▶ **Data to use**:
##############################

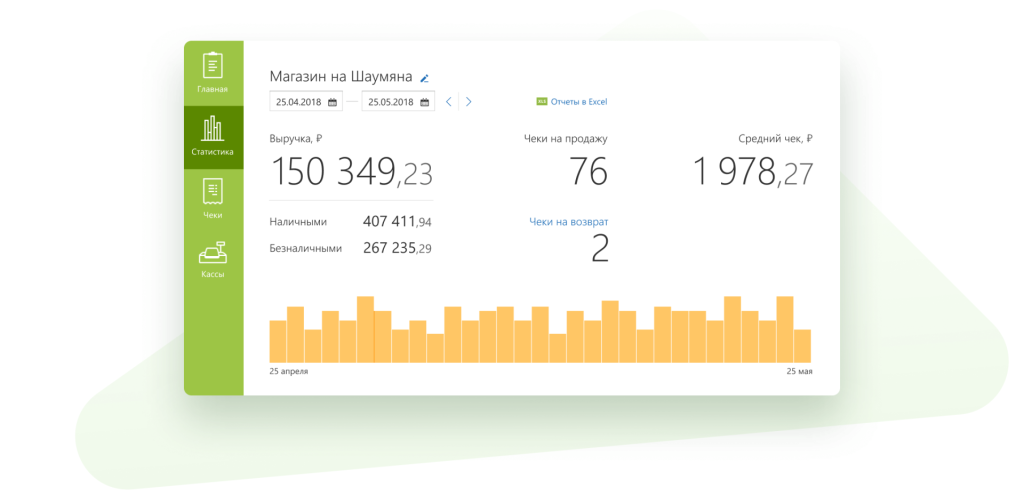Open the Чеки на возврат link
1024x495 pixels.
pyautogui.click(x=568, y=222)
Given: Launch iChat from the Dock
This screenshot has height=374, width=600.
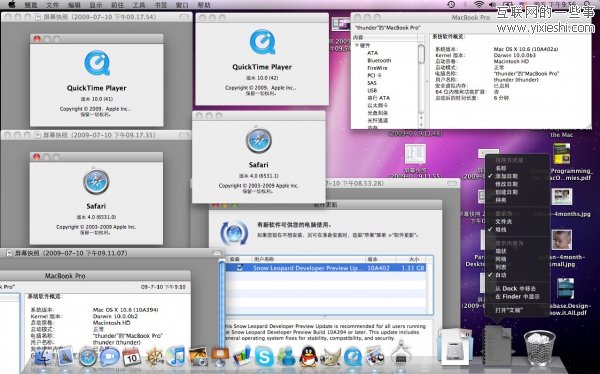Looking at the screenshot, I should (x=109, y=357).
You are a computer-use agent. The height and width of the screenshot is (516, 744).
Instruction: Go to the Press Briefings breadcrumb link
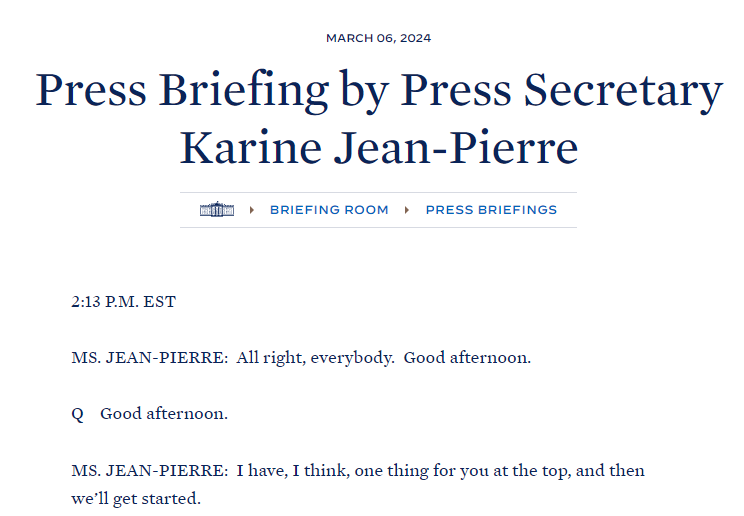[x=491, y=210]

##############################

▶ **Problem to solve**: Lines from the one that contains "Given: Launch iChat from the Dock" through the last line of the data above are to be extracted exactly, with no pictures and no other lines.

▶ **Task response**:
Given: Launch iChat from the Dock
This screenshot has height=374, width=600.
Looking at the screenshot, I should (x=109, y=357).
You are a computer-use agent. The height and width of the screenshot is (516, 744).
Instruction: Go to the Press Briefings breadcrumb link
[x=491, y=210]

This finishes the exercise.